• _EXERCISE MATERIALS_:
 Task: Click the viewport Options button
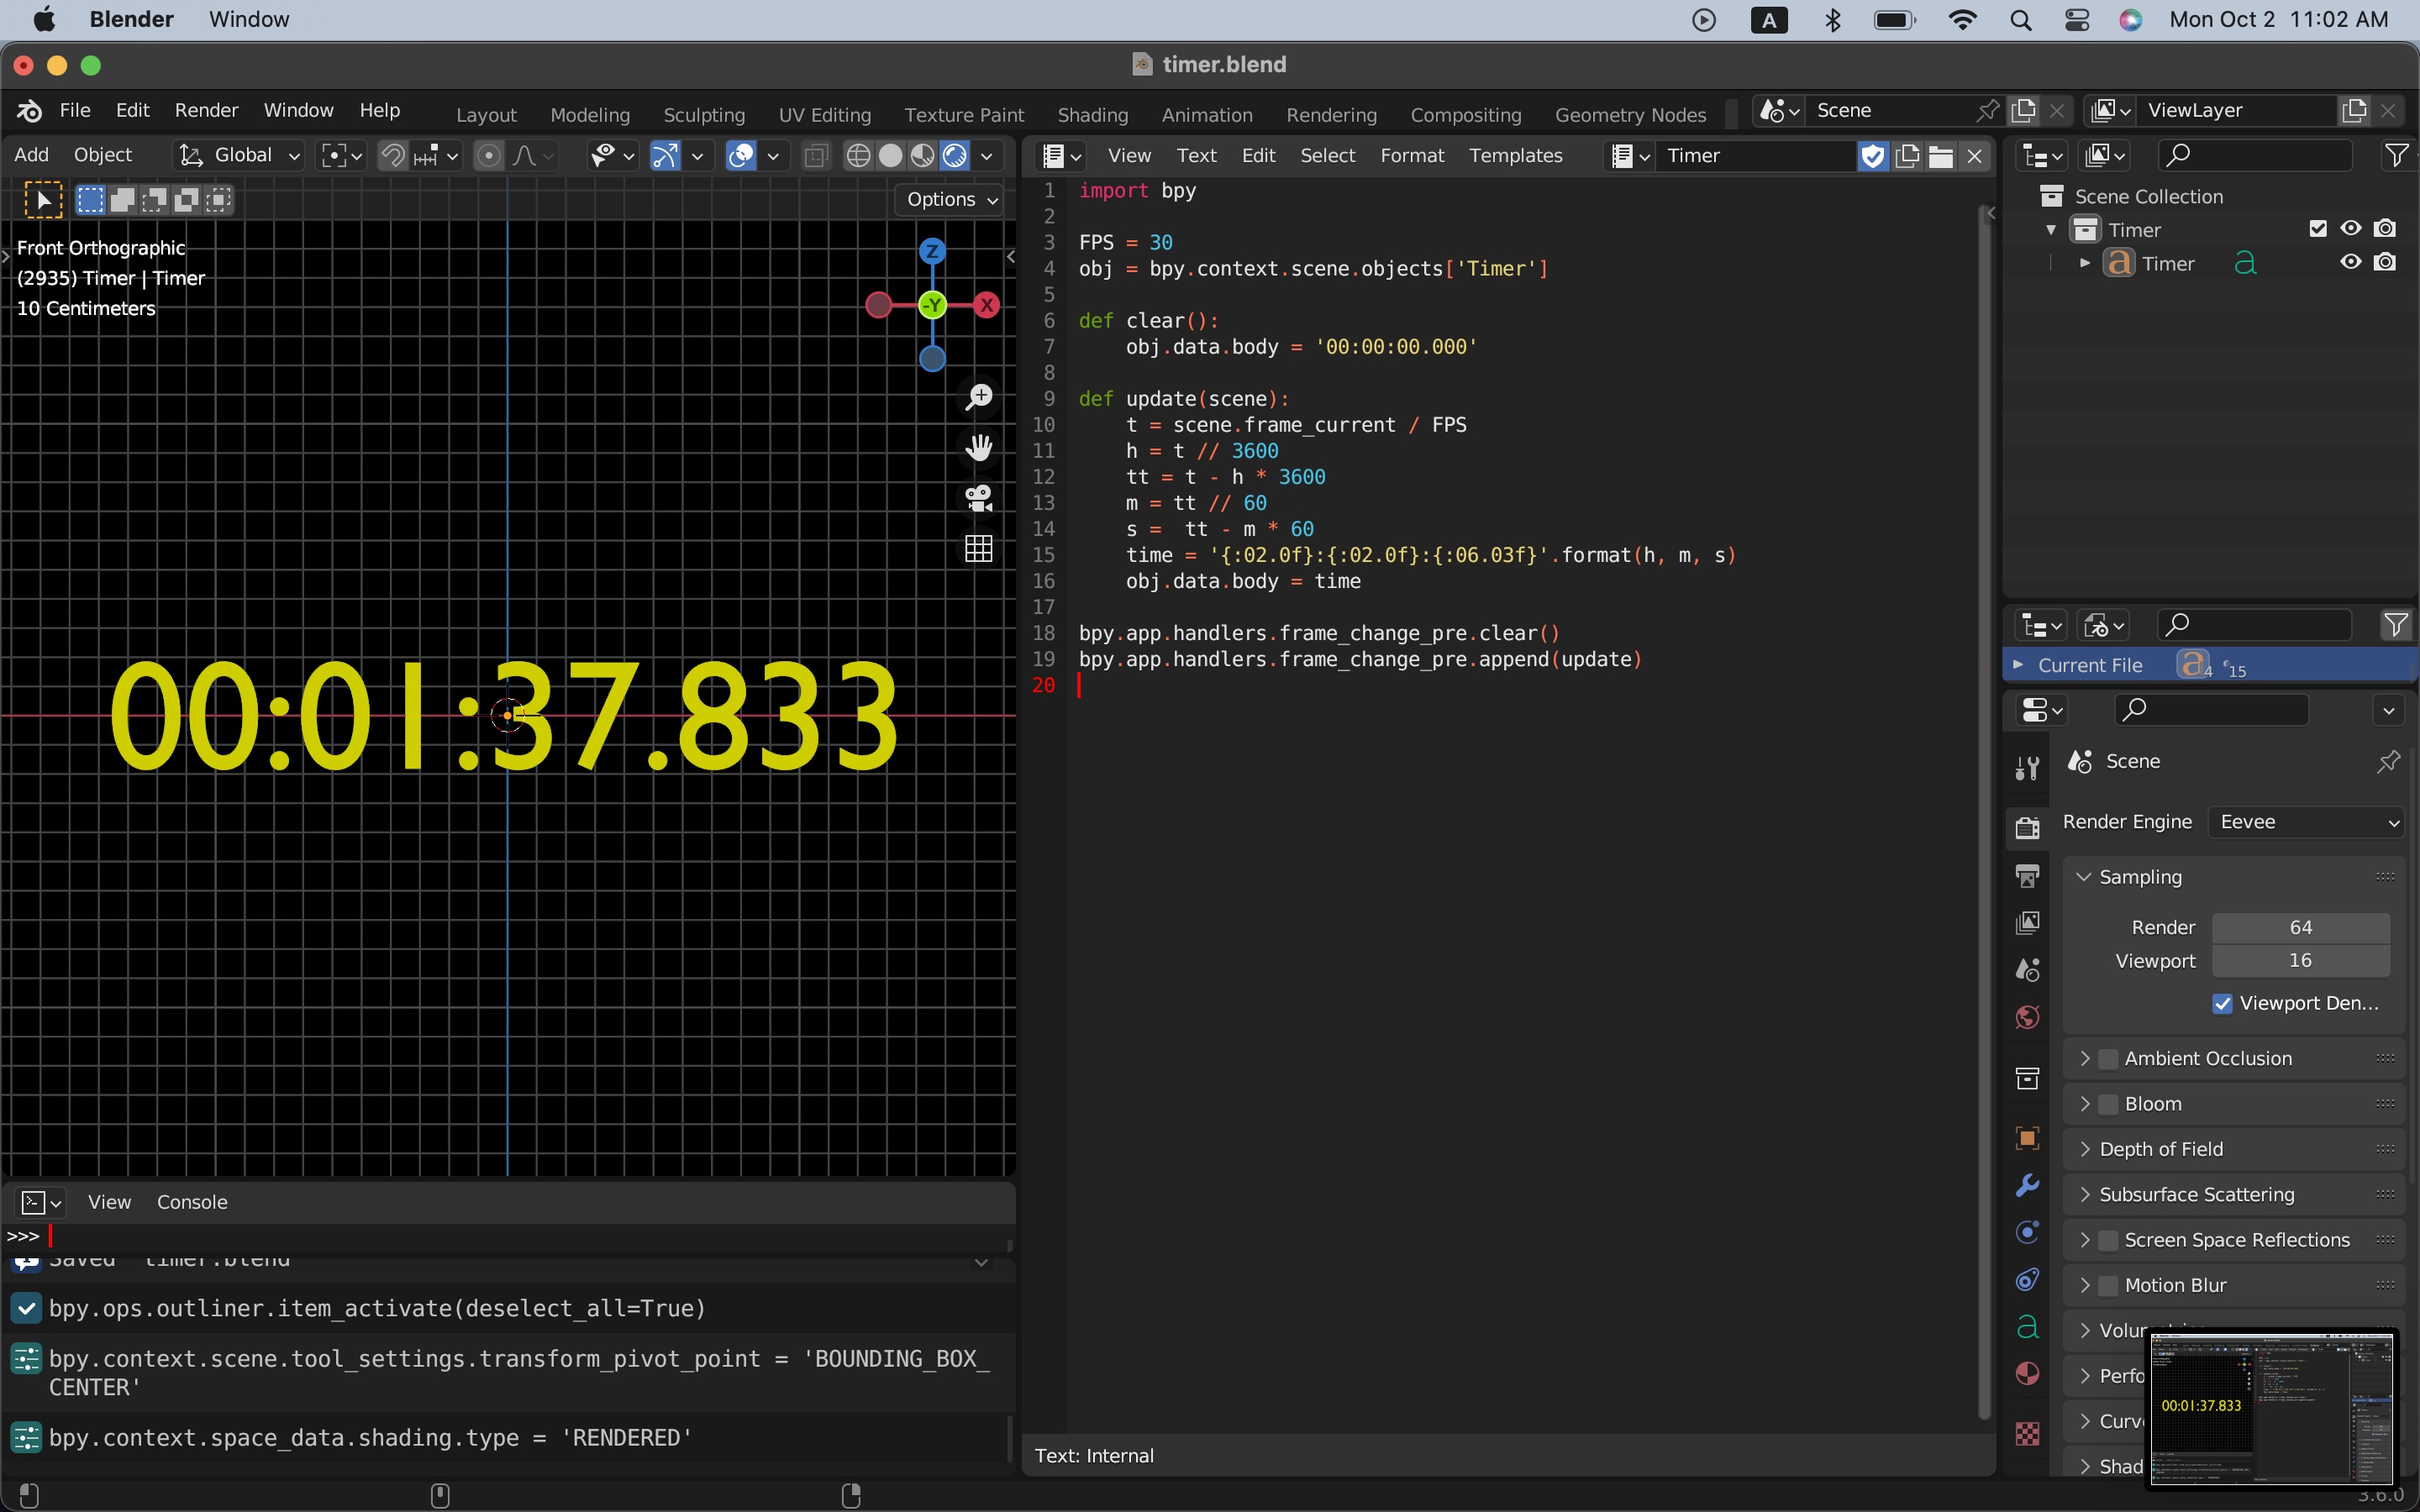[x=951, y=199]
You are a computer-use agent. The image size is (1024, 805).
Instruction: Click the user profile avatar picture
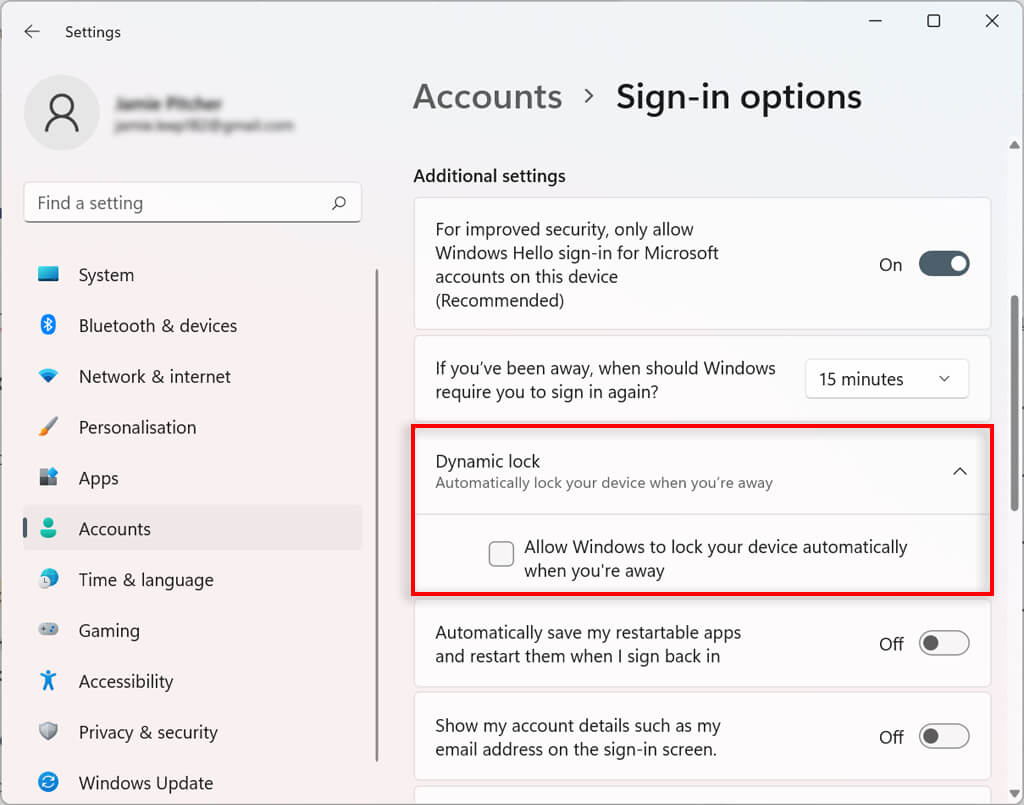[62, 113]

• _EXERCISE DETAILS_: Rewrite the records above with every "Click" changed to "Tap", keeping everything else the same and leaving out the pictures.

• _THE ANSWER_:
 Task: Tap the viewport Options button
[x=951, y=199]
You are a computer-use agent. The image size is (1024, 805).
Instruction: Tap the user profile avatar picture
[62, 113]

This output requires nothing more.